- _WHAT YOU ARE ASKED TO DO_: Copy the records word for word, beginning with their first line and continuing through the line that contains "Image resolution: width=1080 pixels, height=862".

- _DATA UNDER STUDY_:
-=-=-
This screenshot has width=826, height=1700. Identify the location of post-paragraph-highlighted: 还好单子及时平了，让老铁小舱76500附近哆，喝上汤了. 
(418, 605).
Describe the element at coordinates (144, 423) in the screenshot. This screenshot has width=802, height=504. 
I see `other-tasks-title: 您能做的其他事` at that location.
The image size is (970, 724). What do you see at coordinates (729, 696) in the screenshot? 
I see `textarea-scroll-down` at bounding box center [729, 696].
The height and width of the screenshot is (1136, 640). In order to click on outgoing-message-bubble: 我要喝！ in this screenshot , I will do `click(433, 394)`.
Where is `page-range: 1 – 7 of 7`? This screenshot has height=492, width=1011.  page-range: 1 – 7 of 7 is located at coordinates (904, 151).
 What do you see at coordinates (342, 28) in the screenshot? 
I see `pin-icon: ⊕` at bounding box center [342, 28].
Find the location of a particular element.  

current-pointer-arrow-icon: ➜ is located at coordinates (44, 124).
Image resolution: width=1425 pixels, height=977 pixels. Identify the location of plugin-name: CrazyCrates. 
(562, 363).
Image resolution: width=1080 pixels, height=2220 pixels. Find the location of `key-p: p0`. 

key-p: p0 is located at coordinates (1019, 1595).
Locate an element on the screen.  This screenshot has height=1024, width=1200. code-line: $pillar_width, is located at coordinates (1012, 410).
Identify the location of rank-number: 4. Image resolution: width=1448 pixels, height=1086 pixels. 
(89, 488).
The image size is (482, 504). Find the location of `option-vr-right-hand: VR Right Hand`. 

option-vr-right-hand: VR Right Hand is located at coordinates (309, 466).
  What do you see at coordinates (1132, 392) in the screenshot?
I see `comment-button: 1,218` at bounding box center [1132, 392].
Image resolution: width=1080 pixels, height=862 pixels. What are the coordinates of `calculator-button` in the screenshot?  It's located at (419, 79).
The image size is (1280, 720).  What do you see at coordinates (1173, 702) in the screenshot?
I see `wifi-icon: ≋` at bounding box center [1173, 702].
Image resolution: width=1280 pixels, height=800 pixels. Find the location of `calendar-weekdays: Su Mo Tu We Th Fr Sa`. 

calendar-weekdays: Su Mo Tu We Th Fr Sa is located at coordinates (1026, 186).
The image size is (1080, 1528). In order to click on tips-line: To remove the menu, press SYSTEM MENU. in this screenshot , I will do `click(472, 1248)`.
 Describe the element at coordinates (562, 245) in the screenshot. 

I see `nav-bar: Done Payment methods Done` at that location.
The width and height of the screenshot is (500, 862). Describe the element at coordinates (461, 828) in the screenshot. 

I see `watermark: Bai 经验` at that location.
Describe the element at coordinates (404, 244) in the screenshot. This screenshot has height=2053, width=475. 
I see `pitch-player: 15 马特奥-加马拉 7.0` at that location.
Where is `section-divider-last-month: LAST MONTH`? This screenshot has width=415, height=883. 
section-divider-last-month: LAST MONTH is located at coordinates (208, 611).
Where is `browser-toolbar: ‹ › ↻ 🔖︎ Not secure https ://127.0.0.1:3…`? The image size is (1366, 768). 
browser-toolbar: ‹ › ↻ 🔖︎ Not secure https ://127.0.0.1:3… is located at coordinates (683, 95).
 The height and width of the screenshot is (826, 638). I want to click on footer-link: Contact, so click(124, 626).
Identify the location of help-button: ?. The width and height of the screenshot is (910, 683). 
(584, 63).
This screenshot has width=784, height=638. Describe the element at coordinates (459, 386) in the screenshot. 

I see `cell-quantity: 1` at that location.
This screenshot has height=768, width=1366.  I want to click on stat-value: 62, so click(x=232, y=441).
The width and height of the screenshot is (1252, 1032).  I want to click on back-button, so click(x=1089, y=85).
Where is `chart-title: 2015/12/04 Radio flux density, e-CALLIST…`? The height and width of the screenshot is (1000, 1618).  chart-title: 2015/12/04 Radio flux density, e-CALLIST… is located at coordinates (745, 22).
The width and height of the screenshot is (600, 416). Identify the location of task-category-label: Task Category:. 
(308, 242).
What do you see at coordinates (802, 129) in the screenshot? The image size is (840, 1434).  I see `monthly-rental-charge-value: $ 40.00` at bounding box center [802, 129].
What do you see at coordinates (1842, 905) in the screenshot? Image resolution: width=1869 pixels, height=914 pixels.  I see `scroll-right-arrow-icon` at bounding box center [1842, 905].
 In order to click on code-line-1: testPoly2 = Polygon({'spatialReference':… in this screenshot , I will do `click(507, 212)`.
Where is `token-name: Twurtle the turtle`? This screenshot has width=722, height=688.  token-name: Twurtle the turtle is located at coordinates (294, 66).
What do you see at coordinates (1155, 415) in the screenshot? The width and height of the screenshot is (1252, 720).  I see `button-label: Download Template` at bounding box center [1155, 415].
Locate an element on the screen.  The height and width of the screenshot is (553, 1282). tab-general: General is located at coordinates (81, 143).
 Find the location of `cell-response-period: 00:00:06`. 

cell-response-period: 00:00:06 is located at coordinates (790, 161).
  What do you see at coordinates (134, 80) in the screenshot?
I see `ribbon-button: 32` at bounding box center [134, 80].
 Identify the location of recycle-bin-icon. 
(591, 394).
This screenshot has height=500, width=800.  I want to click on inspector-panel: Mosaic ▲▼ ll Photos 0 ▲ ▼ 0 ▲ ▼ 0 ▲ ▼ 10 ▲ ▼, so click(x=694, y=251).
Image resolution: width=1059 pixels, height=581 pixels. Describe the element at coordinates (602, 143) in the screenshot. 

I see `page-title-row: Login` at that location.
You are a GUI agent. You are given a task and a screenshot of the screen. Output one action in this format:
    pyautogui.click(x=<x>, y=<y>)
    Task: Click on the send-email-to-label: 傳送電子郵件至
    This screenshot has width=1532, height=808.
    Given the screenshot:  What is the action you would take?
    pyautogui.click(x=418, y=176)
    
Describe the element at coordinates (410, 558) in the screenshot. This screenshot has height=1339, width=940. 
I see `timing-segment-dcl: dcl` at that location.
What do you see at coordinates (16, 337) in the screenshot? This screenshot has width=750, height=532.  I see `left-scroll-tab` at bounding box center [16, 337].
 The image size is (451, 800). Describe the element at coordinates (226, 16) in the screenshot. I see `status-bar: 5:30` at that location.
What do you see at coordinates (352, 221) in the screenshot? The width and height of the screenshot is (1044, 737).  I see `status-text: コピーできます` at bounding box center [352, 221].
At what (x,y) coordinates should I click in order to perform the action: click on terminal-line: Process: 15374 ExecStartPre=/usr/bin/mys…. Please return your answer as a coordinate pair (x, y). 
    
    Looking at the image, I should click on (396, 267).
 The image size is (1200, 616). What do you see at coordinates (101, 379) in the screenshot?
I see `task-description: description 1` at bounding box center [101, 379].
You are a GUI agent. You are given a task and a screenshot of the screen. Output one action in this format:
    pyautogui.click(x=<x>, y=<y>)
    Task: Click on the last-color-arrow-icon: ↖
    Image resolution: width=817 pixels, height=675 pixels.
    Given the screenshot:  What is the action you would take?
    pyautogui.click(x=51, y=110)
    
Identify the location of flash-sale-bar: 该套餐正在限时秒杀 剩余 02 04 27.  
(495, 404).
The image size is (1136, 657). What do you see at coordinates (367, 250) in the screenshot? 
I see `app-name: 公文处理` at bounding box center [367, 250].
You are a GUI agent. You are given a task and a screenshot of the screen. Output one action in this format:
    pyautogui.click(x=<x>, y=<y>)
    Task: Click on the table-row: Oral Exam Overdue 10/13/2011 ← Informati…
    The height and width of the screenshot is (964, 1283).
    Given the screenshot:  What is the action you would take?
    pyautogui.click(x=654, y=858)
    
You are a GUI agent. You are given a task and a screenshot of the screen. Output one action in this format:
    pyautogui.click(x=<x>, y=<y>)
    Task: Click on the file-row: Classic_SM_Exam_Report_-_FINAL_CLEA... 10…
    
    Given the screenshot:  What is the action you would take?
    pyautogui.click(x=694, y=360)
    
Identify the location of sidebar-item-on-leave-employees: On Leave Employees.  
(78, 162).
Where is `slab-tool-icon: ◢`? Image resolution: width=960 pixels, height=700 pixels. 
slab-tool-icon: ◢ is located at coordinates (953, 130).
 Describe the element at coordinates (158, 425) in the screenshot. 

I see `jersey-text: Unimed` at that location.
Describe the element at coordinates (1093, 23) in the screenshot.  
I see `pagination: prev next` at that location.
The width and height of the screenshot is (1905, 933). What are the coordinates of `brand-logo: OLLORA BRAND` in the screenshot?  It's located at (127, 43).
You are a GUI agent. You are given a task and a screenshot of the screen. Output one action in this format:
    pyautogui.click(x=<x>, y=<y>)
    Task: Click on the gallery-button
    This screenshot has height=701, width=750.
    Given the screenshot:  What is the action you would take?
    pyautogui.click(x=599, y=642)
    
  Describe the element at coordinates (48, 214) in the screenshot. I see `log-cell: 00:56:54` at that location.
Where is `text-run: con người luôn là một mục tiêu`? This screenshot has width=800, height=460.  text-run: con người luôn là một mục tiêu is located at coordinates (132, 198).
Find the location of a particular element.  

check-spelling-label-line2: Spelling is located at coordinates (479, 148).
-=-=-
- _RESPONSE TO THIS TASK_:
This screenshot has width=826, height=1700. Identify the location of post-paragraph-highlighted: 还好单子及时平了，让老铁小舱76500附近哆，喝上汤了. 
(418, 605).
Describe the element at coordinates (144, 423) in the screenshot. This screenshot has width=802, height=504. 
I see `other-tasks-title: 您能做的其他事` at that location.
The image size is (970, 724). What do you see at coordinates (729, 696) in the screenshot? 
I see `textarea-scroll-down` at bounding box center [729, 696].
The height and width of the screenshot is (1136, 640). In order to click on outgoing-message-bubble: 我要喝！ in this screenshot , I will do `click(433, 394)`.
Where is `page-range: 1 – 7 of 7`? This screenshot has height=492, width=1011.  page-range: 1 – 7 of 7 is located at coordinates (904, 151).
 What do you see at coordinates (342, 28) in the screenshot? 
I see `pin-icon: ⊕` at bounding box center [342, 28].
Find the location of a particular element.  

current-pointer-arrow-icon: ➜ is located at coordinates (44, 124).
Image resolution: width=1425 pixels, height=977 pixels. Identify the location of plugin-name: CrazyCrates. 
(562, 363).
Image resolution: width=1080 pixels, height=2220 pixels. Find the location of `key-p: p0`. 

key-p: p0 is located at coordinates (1019, 1595).
Locate an element on the screen.  This screenshot has height=1024, width=1200. code-line: $pillar_width, is located at coordinates (1012, 410).
Identify the location of rank-number: 4. Image resolution: width=1448 pixels, height=1086 pixels. 
(89, 488).
The image size is (482, 504). Find the location of `option-vr-right-hand: VR Right Hand`. 

option-vr-right-hand: VR Right Hand is located at coordinates (309, 466).
  What do you see at coordinates (1132, 392) in the screenshot?
I see `comment-button: 1,218` at bounding box center [1132, 392].
Image resolution: width=1080 pixels, height=862 pixels. What are the coordinates of `calculator-button` in the screenshot?  It's located at (419, 79).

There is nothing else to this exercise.